* [Your task] Revise the rows below so that "The image size is" becomes "The screenshot size is" wherever it appears, with everything else left as it is.

* [Dataset records]

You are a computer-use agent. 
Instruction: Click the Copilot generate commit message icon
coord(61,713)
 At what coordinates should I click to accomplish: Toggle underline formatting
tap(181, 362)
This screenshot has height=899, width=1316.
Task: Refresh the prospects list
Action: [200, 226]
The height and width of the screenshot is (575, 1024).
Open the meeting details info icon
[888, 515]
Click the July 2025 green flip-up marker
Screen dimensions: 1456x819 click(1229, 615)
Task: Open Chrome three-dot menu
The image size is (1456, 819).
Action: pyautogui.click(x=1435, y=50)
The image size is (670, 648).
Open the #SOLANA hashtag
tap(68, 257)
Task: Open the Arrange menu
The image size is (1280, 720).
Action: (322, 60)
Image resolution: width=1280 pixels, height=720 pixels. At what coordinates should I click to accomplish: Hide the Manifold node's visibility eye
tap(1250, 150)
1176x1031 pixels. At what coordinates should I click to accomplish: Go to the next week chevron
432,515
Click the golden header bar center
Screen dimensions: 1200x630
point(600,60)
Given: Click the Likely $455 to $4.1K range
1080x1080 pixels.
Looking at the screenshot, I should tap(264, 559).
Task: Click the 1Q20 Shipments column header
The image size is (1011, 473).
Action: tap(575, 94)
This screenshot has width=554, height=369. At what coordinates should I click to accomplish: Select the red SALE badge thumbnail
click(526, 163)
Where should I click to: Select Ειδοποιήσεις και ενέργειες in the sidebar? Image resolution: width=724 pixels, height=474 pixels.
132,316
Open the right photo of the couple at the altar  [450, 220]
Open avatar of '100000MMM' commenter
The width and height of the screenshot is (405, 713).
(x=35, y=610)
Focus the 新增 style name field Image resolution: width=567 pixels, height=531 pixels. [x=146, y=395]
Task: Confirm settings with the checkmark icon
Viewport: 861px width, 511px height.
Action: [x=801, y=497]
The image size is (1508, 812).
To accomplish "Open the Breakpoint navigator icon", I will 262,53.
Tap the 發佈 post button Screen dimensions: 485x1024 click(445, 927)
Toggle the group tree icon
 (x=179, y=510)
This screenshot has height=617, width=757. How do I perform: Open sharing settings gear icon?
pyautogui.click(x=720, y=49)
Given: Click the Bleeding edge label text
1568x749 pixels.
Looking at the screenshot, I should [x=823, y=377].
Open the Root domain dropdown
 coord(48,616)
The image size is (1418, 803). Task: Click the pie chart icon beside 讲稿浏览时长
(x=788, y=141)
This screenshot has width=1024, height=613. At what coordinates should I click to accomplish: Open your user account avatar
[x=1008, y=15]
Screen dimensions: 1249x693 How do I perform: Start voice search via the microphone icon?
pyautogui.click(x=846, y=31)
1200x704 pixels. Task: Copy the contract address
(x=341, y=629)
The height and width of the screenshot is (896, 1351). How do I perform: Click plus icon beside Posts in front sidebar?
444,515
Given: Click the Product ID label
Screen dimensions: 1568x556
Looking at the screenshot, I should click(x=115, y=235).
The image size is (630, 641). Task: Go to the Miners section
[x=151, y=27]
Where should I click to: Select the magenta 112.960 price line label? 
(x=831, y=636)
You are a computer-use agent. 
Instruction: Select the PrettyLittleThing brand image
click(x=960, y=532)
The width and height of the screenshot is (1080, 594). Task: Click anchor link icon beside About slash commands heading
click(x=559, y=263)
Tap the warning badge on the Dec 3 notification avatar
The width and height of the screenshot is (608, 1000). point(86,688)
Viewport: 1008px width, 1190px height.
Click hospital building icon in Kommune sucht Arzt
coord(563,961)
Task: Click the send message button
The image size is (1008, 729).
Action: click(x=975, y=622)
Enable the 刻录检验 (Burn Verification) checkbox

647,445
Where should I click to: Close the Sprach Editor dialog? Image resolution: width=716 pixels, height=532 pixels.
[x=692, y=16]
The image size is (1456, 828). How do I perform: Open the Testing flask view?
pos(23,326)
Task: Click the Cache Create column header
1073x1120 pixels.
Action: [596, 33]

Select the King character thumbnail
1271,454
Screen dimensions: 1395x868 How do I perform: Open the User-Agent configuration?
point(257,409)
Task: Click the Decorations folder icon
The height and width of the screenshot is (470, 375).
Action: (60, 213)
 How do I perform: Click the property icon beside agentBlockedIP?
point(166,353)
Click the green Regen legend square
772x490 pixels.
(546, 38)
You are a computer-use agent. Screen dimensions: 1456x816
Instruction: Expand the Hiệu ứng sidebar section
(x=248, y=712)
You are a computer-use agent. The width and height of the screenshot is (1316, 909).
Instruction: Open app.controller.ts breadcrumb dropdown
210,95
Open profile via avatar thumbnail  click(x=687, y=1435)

* [Output of the task]
You are a computer-use agent. 
Instruction: Click the Copilot generate commit message icon
coord(61,713)
 At what coordinates should I click to accomplish: Toggle underline formatting
tap(181, 362)
This screenshot has height=899, width=1316.
Task: Refresh the prospects list
Action: [200, 226]
The height and width of the screenshot is (575, 1024).
Open the meeting details info icon
[888, 515]
Click the July 2025 green flip-up marker
Screen dimensions: 1456x819 click(1229, 615)
Task: Open Chrome three-dot menu
The screenshot size is (1456, 819).
Action: pyautogui.click(x=1435, y=50)
The screenshot size is (670, 648).
Open the #SOLANA hashtag
tap(68, 257)
Task: Open the Arrange menu
The screenshot size is (1280, 720).
Action: (322, 60)
Image resolution: width=1280 pixels, height=720 pixels. At what coordinates should I click to accomplish: Hide the Manifold node's visibility eye
tap(1250, 150)
1176x1031 pixels. At what coordinates should I click to accomplish: Go to the next week chevron
432,515
Click the golden header bar center
Screen dimensions: 1200x630
point(600,60)
Given: Click the Likely $455 to $4.1K range
1080x1080 pixels.
Looking at the screenshot, I should tap(264, 559).
Task: Click the 1Q20 Shipments column header
The screenshot size is (1011, 473).
Action: tap(575, 94)
This screenshot has width=554, height=369. At what coordinates should I click to accomplish: Select the red SALE badge thumbnail
click(526, 163)
Where should I click to: Select Ειδοποιήσεις και ενέργειες in the sidebar? Image resolution: width=724 pixels, height=474 pixels.
132,316
Open the right photo of the couple at the altar  [450, 220]
Open avatar of '100000MMM' commenter
The width and height of the screenshot is (405, 713).
(x=35, y=610)
Focus the 新增 style name field Image resolution: width=567 pixels, height=531 pixels. [x=146, y=395]
Task: Confirm settings with the checkmark icon
Viewport: 861px width, 511px height.
Action: [x=801, y=497]
The screenshot size is (1508, 812).
To accomplish "Open the Breakpoint navigator icon", I will 262,53.
Tap the 發佈 post button Screen dimensions: 485x1024 click(445, 927)
Toggle the group tree icon
 (x=179, y=510)
This screenshot has height=617, width=757. How do I perform: Open sharing settings gear icon?
pyautogui.click(x=720, y=49)
Given: Click the Bleeding edge label text
1568x749 pixels.
Looking at the screenshot, I should [x=823, y=377].
Open the Root domain dropdown
 coord(48,616)
The screenshot size is (1418, 803). Task: Click the pie chart icon beside 讲稿浏览时长
(x=788, y=141)
This screenshot has width=1024, height=613. At what coordinates should I click to accomplish: Open your user account avatar
[x=1008, y=15]
Screen dimensions: 1249x693 How do I perform: Start voice search via the microphone icon?
pyautogui.click(x=846, y=31)
1200x704 pixels. Task: Copy the contract address
(x=341, y=629)
The height and width of the screenshot is (896, 1351). How do I perform: Click plus icon beside Posts in front sidebar?
444,515
Given: Click the Product ID label
Screen dimensions: 1568x556
Looking at the screenshot, I should click(x=115, y=235).
The screenshot size is (630, 641). Task: Go to the Miners section
[x=151, y=27]
Where should I click to: Select the magenta 112.960 price line label? 
(x=831, y=636)
You are a computer-use agent. 
Instruction: Select the PrettyLittleThing brand image
click(x=960, y=532)
The width and height of the screenshot is (1080, 594). Task: Click anchor link icon beside About slash commands heading
click(x=559, y=263)
Tap the warning badge on the Dec 3 notification avatar
The width and height of the screenshot is (608, 1000). point(86,688)
Viewport: 1008px width, 1190px height.
Click hospital building icon in Kommune sucht Arzt
coord(563,961)
Task: Click the send message button
The screenshot size is (1008, 729).
Action: click(x=975, y=622)
Enable the 刻录检验 (Burn Verification) checkbox

647,445
Where should I click to: Close the Sprach Editor dialog? Image resolution: width=716 pixels, height=532 pixels.
[x=692, y=16]
The screenshot size is (1456, 828). How do I perform: Open the Testing flask view?
pos(23,326)
Task: Click the Cache Create column header
1073x1120 pixels.
Action: [596, 33]

Select the King character thumbnail
1271,454
Screen dimensions: 1395x868 How do I perform: Open the User-Agent configuration?
point(257,409)
Task: Click the Decorations folder icon
The height and width of the screenshot is (470, 375).
Action: (60, 213)
 How do I perform: Click the property icon beside agentBlockedIP?
point(166,353)
Click the green Regen legend square
772x490 pixels.
(546, 38)
You are a computer-use agent. Screen dimensions: 1456x816
Instruction: Expand the Hiệu ứng sidebar section
(x=248, y=712)
You are a computer-use agent. The width and height of the screenshot is (1316, 909).
Instruction: Open app.controller.ts breadcrumb dropdown
210,95
Open profile via avatar thumbnail  click(x=687, y=1435)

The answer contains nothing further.